Como recorrer las 11 provincias y realizar completa la Ruta Nacional 40
Cruzar la Argentina de punta a punta a través de la Ruta Nacional 40 es mucho más que un viaje por carretera; es una expedición hacia el corazón de paisajes indómitos que van desde el nivel del mar hasta las nubes. Con más de 5.100 kilómetros de extensión, esta mítica traza conecta Cabo Vírgenes, en el extremo sur de Santa Cruz, con La Quiaca, en Jujuy. El recorrido atraviesa 11 provincias, cruza 23 pasos de montaña y bordea la Cordillera de los Andes, exigiendo al viajero no solo espíritu de aventura, sino también una planificación milimétrica para enfrentar sus 16 tramos de contrastes extremos.
El desafío comienza con la diversidad del terreno, donde el asfalto impecable alterna con el temido ripio. Para los conductores, la regla de oro es la paciencia: en caminos de grava, superar los 60 u 80 km/h es una invitación al derrape o a la rotura de parabrisas por piedras voladoras. Además, el clima juega su propio partido; mientras en la Patagonia el viento puede desestabilizar un vehículo y el «hielo negro» convierte la ruta en una pista de patinaje, en el norte los badenes pueden inundarse repentinamente durante el verano, transformando cauces secos en ríos infranqueables en cuestión de minutos.

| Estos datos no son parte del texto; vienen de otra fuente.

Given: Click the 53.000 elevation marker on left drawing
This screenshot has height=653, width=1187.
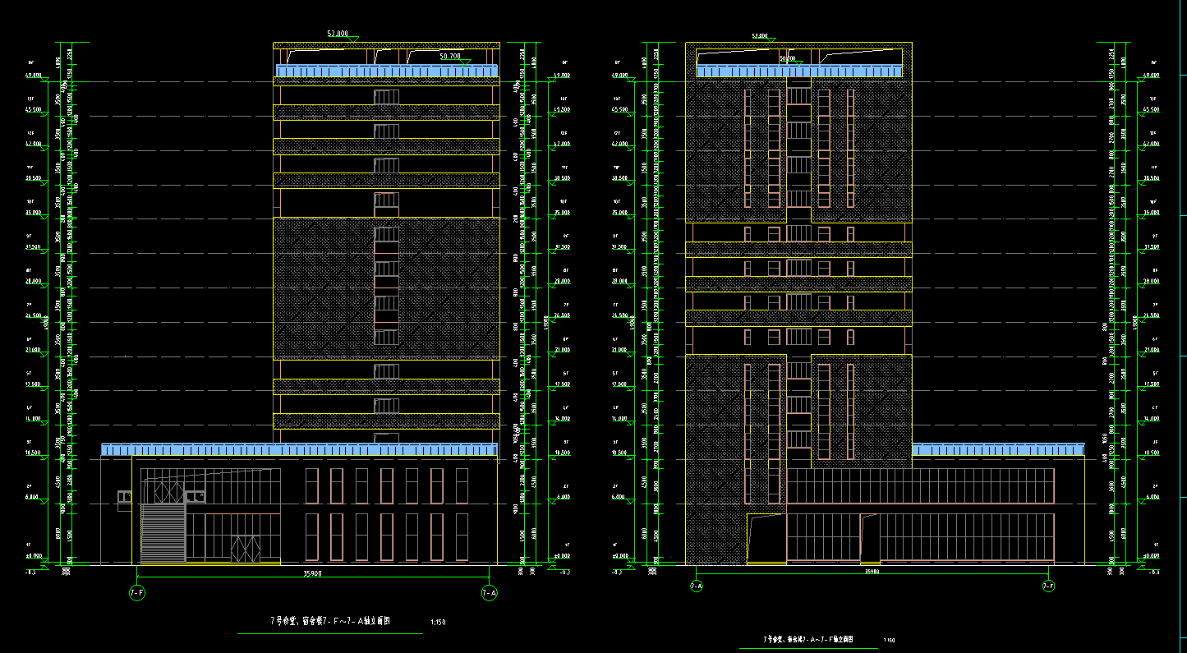Looking at the screenshot, I should point(338,34).
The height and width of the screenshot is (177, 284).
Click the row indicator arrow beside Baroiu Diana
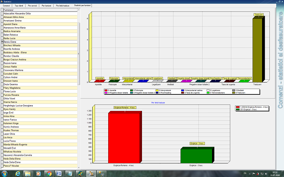1,42
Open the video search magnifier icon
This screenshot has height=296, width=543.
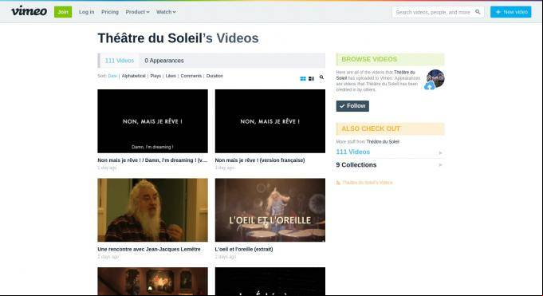(321, 77)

La logística de supervivencia es el tercer pilar de esta travesía. Dada la inmensidad de los tramos solitarios, es imperativo nunca pasar de largo una estación de servicio sin llenar el tanque, ya que las distancias entre surtidores pueden superar los 300 kilómetros y no siempre hay stock disponible. Además, el equipo básico debe incluir una rueda de auxilio en perfecto estado, un chapón cubre-cárter para proteger el motor de los golpes del suelo y mapas descargados para uso offline, dado que la señal de celular es un lujo inexistente en gran parte del trayecto.

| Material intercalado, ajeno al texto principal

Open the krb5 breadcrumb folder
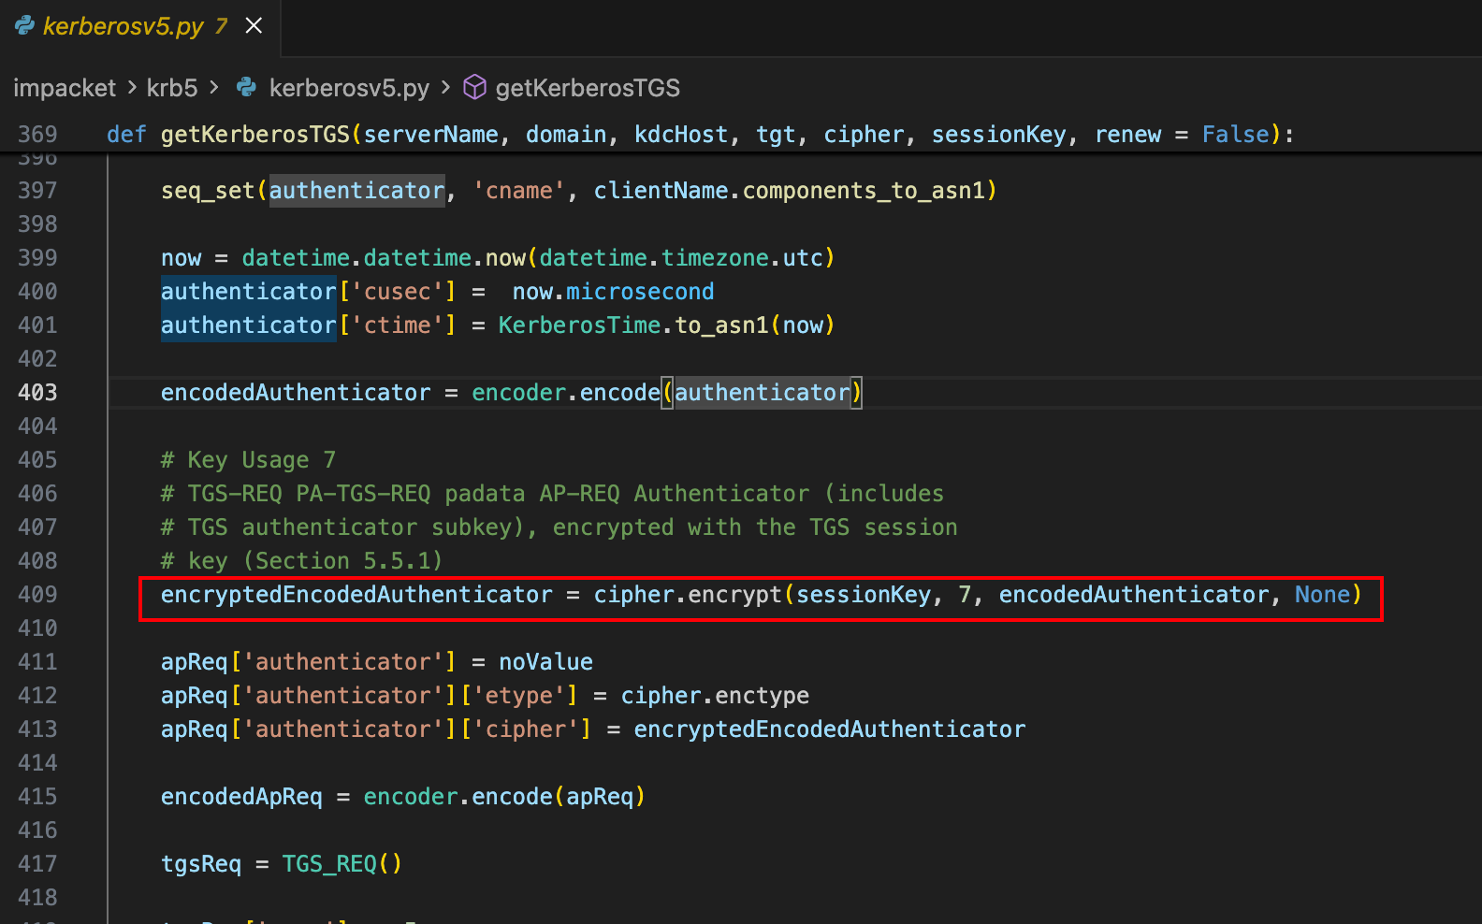 click(172, 88)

A lo largo del camino, la recompensa visual es inigualable, permitiendo visitar joyas como los glaciares milenarios en el sur, la famosa Ruta de los Siete Lagos en Neuquén y los viñedos de altura en Cuyo. Al llegar al norte, el paisaje se transforma en una paleta de colores ocres y rojizos, donde pueblos como Cachi y San Antonio de los Cobres desafían la gravedad. Aquí, la altura se convierte en un factor crítico, por lo que se recomienda una hidratación constante y ascensos graduales para evitar el mal de montaña mientras se cruza el Abra del Acay a casi 5.000 metros de altura.

La seguridad personal no debe subestimarse, especialmente en condiciones de nieve o temporales de viento. Los expertos sugieren llevar siempre un kit de emergencia con mantas, alimentos calóricos como chocolate y frutos secos, y una pala. En caso de quedar atrapado por una nevada, la instrucción es clara: permanecer dentro del vehículo y verificar que el caño de escape no esté obstruido para evitar la acumulación de monóxido de carbono. La Ruta 40 no perdona la improvisación, pero premia a los precavidos con las postales más espectaculares del continente.
Finalmente, recorrer la «Cuarenta» de punta a punta es un rito de iniciación que transforma a cualquier viajero en un conocedor profundo de la geografía argentina. No se trata solo de llegar al destino final en la frontera con Bolivia, sino de absorber la cultura de cada pueblo, saborear la gastronomía regional y respetar la inmensidad de una naturaleza que manda sobre el camino. Con una preparación sólida y los ojos bien abiertos, esta ruta se convierte en una experiencia inolvidable que queda grabada para siempre en el odómetro del alma.
El viaje cruza 11 provincias de sur a norte: Santa Cruz, Chubut, Río Negro, Neuquén, Méndoza, San Juan, La Rioja, Catamarca, Tucumán, Salta, Jujuy.